HP has revealed a new addition to its storage portfolio with the all-flash HP 3PAR StoreServ system. This marks the first major product launch of the week for the US giant, which is expected to boost its enterprise catalogue significantly during its Discover enterprise conference, which ITProPortal has been tracking live in Sin City. The new HP 3PAR StoreServ system promises to bring high performance and low latency without compromising resiliency in the enterprise, or adding undue complexity via the datacentre. If you're after some key stats, the HP 3PAR StoreServ 7450 delivers more than 500,000 input/output operations per second, and boasts a response time of less than 0.6 milliseconds. For more on the 3PAR StoreServe, follow the link above and keep on top of our HP Discover live coverage page which will be running until 13 June.
Despite the focus on domestic implications, it has emerged that Prism is a system specifically designed to eavesdrop on foreign Internet traffic flowing through the United States. This leak is a colossal embarrassment for the US. Every time the UN-backed ITU has raised the issue of a more global approach to Internet governance, the US has fired back with both barrels and a tactical nuke.

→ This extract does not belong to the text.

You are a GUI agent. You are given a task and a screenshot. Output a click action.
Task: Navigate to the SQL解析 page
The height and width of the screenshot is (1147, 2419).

Last December, the House of Representatives passed S. Con Res 50 by a vote of 397-0. The opening paragraph of that resolution declared it vital that the Internet "remain stable, secure, and free from government control" and stated that the structure of Internet governance "has profound implications for competition and trade, democratisation, free expression, and access to information." This could lead to fundamental changes in how the Internet is controlled, administered and routed.

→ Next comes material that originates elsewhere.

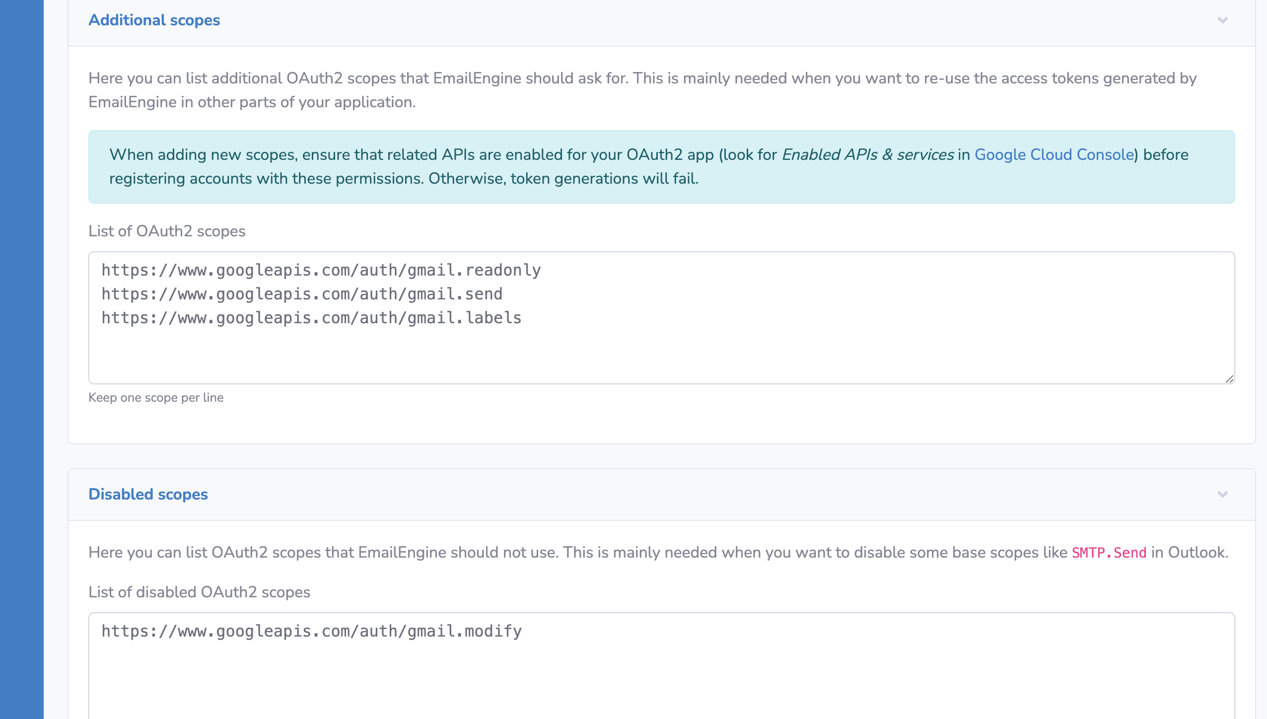Click the Additional scopes heading
Viewport: 1267px width, 719px height.
point(153,20)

Finally, telecommunications outfit Arqiva is bringing free outdoor Wi-Fi services to five London boroughs over the next 12 months, in an attempt to get more UK citizens online. The selected boroughs include Camden, Fulham, Hammersmith, Houslow, Islington and Wandsworth. Arqiva has gained "exclusive rights" to these areas, suggesting there will not be any competing products in the future. The forthcoming Wi-Fi network will offer connectivity to people in the boroughs' public areas, with the first 30 minutes per day available for free. Though 30 minutes is not a lot of time to spend on the Internet these days, the move will help the digitally excluded and access to online council services will not be subject to time restrictions. A spokesman for Hammersmith and Fulham Council believes the initiative will bring numerous benefits, including helping to lower council tax bills.